See performance table: Performance measure 1.4.1

Case study: Sulphur 2020

On 1 January 2020 the global limit on the sulphur content of fuel oil used by ships was reduced from 3.50 per cent to 0.50 per cent. Reduced sulphur emissions from ships benefits human health, by reducing cardiovascular and respiratory disease, and the environment, through improved air quality and reduced risk of acid rain.

AMSA has worked with the Australian maritime industry over several years to prepare for the change to low sulphur fuel oil. In conjunction with Maritime Industry Australia Limited, AMSA co-hosted nine stakeholder roundtable meetings from 2017 to 2020. These discussions kept industry informed on the IMO measures and guidance being developed to support consistent implementation of the limit globally. Importantly, these discussions also informed AMSA’s views when representing Australia in the IMO meetings that developed these measures.

To give effect to the new regulatory requirements, AMSA worked with the Department of Infrastructure, Transport, Regional Development and Communications and the Office of Parliamentary Counsel to develop the necessary amendments to the Protection of the Seas (Prevention of Pollution from Ships) Act 1983 and amended Marine Order 97 (air pollution).

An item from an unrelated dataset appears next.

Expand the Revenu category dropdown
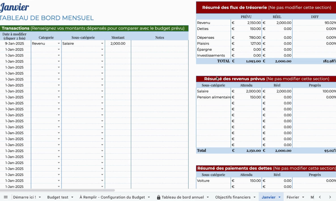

AMSA also updated the register of local fuel oil suppliers to identify the location of suppliers providing low sulphur fuel and to provide information on the Quality Management System used by suppliers, where available.

While there were concerns raised that there may not be enough low sulphur fuel to meet industry needs, the low rate of ship detentions and deficiencies seen in Australia and the limited number of Fuel Oil Non-Availability Reports (FONARs) submitted to AMSA suggests effective implementation and a relatively smooth industry transition to the new limit.

As an alternative to using low sulphur fuel oil, the use of an Exhaust Gas Cleaning System (EGCS) is permitted. AMSA continues to engage in discussions at the IMO to develop rules and guidance on the use of EGCS and to analyse the potential impacts of EGCS wash water discharges on the environment.

AMSA is commissioning research on possible long-term cumulative effects of EGCS discharges in Australian waters. To inform this work, AMSA has been collecting data from ships arriving in Australia that are using EGCS, including results from the sampling and analysis of EGCS wash water discharges. The outcomes of this research will inform whether any future restrictions on the use of EGCS in Australian waters may be required.